*EXERCISE REQUIREMENTS*: Starting with the line that contains "The height and" and ending with the last line of the entries, repeat exactly those lines and nothing else, pictures excluded.

*DATA FOR THE TASK*:
##########

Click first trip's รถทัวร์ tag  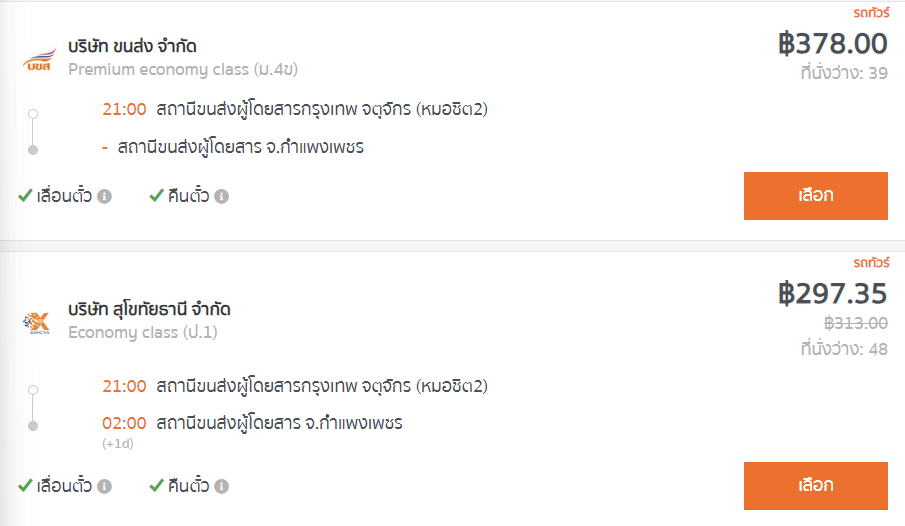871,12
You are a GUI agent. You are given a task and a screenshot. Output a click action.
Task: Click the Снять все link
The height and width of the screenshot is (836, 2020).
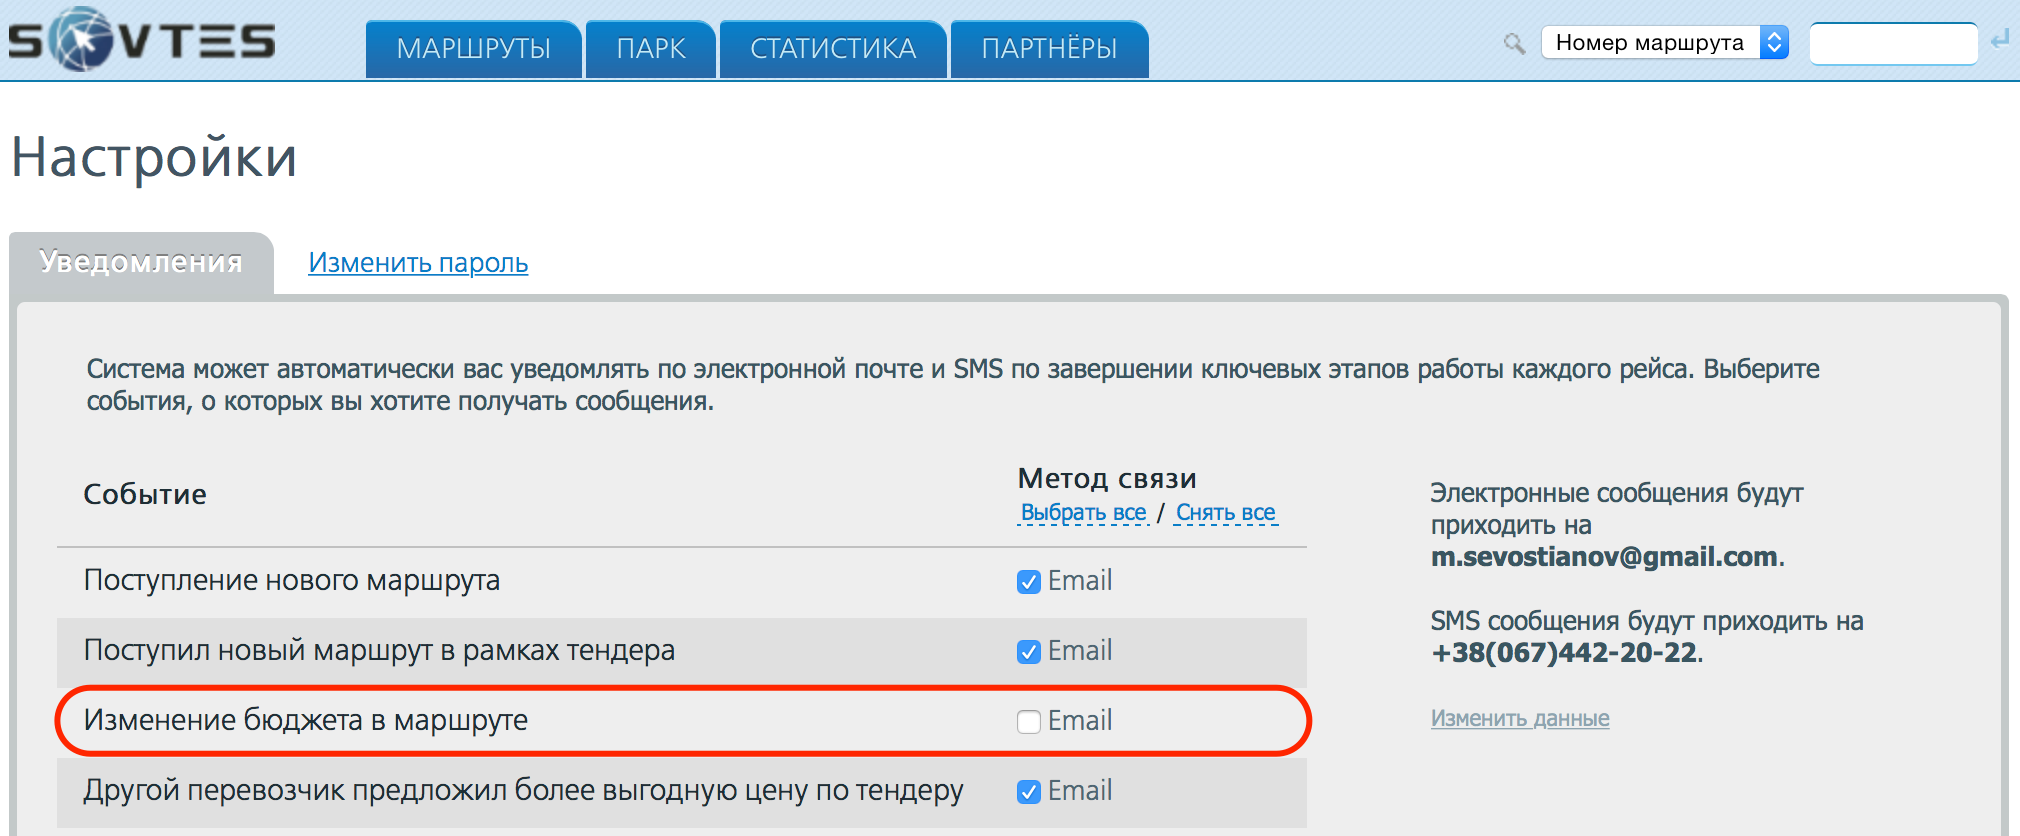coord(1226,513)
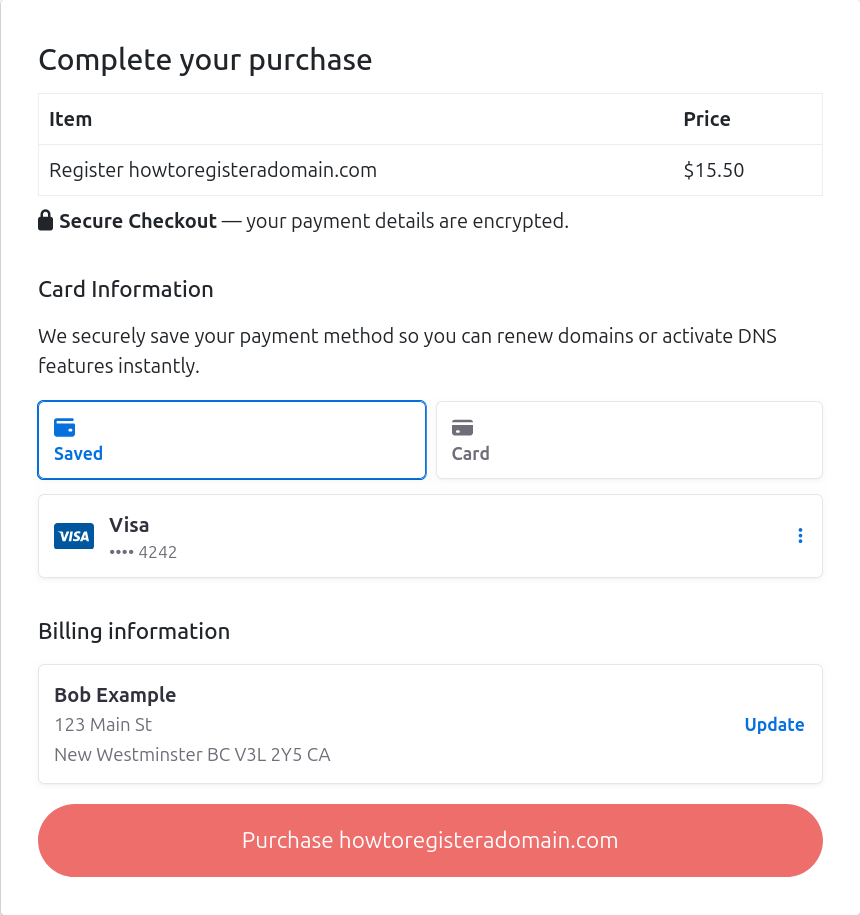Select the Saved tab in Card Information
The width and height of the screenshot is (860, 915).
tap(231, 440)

##########

*ANSWER FOR THIS EXERCISE*:
The height and width of the screenshot is (836, 2020).
coord(1226,513)
Select the Saved tab in Card Information
The width and height of the screenshot is (860, 915).
tap(231, 440)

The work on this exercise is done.